Investigation of mast cell toll-like receptor 3 in Chronic Fatigue Syndrome/Myalgic Encephalomyelitis and Systemic Mastocytosis using the novel application of autoMACS magnetic separation and flow cytometry. — CFSMEATLAS
Investigation of mast cell toll-like receptor 3 in Chronic Fatigue Syndrome/Myalgic Encephalomyelitis and Systemic Mastocytosis using the novel application of autoMACS magnetic separation and flow cytometry.
Balinas, Cassandra, Nguyen, Thao, Johnston, Samantha et al. · Asian Pacific journal of allergy and immunology · 2018 · DOI
Quick Summary
This study looked at immune cells called mast cells in people with ME/CFS, comparing them to people with a known mast cell disorder and healthy volunteers. Mast cells help the body fight viruses and allergies. The researchers found differences in how these cells behave when exposed to viral-like substances, suggesting mast cells may play a role in ME/CFS symptoms.
Why It Matters
Many ME/CFS patients report viral infection triggers and allergic-type symptoms; understanding mast cell dysfunction could explain these experiences and guide treatment development. This study provides a novel, less invasive method to study immune dysfunction in ME/CFS, potentially enabling future large-scale investigations.
Observed Findings
Significant decrease in HLA-DR+/CD154- expression in ME/CFS participants compared to systemic mastocytosis participants both before and after viral stimulation.
Increase in HLA-DR-/CD154+ expression in ME/CFS participants following Poly I:C stimulation.
No significant differences in mast cell progenitor maturity markers between ME/CFS, systemic mastocytosis, and healthy control groups.
No significant differences in CD2/CD25 expression (systemic mastocytosis-specific markers) between groups.
Inferred Conclusions
Mast cell progenitors may be involved in ME/CFS pathophysiology, distinct from systemic mastocytosis.
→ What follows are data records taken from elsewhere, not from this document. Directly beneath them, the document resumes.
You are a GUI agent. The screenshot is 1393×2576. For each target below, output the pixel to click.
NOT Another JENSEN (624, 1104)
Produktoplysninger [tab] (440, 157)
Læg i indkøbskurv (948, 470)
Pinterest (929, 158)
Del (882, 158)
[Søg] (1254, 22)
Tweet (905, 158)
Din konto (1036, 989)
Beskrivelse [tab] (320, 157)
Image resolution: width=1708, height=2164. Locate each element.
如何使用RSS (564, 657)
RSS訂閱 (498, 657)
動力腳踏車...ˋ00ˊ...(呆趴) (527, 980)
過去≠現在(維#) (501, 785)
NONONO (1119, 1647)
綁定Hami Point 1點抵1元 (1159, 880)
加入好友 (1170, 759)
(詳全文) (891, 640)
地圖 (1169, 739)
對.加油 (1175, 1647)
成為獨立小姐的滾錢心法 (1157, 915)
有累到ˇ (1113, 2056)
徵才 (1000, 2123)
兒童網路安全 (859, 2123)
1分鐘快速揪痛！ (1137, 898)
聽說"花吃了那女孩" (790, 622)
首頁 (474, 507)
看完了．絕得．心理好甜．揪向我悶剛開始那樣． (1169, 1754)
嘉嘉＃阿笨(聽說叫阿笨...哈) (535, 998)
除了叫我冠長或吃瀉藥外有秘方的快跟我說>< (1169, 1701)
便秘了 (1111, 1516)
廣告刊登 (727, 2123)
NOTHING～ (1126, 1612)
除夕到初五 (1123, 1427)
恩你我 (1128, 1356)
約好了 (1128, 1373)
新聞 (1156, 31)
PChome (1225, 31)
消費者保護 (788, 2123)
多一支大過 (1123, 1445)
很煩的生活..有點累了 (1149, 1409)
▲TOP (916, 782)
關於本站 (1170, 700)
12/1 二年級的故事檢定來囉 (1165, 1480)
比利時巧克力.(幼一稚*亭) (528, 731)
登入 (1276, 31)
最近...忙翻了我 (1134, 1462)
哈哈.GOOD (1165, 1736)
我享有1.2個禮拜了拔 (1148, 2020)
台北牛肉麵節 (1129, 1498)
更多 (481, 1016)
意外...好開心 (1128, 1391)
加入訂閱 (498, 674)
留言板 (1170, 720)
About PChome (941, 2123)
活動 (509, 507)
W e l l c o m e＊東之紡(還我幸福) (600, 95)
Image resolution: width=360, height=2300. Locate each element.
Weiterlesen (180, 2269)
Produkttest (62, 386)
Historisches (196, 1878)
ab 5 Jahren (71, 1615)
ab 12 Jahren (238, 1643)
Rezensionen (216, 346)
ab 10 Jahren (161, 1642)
Altered immune interaction receptor expression in ME/CFS mast cells suggests an atypical immune response to viral-like stimuli.
Further investigation is needed to determine the immunological role and clinical significance of these cellular changes.
Remaining Questions
What is the functional consequence of altered HLA-DR and CD154 expression on mast cell activation and cytokine release in ME/CFS?
Do these mast cell differences correlate with symptom severity or disease progression in ME/CFS patients?
How do these findings translate to mast cell behavior in tissues (not just peripheral blood) relevant to ME/CFS symptoms?
What This Study Does Not Prove
This pilot study does not prove that mast cell dysfunction causes ME/CFS symptoms, nor does it establish the clinical significance of the observed molecular differences. The small sample size and lack of longitudinal follow-up mean findings may not represent the broader ME/CFS population or predict disease progression.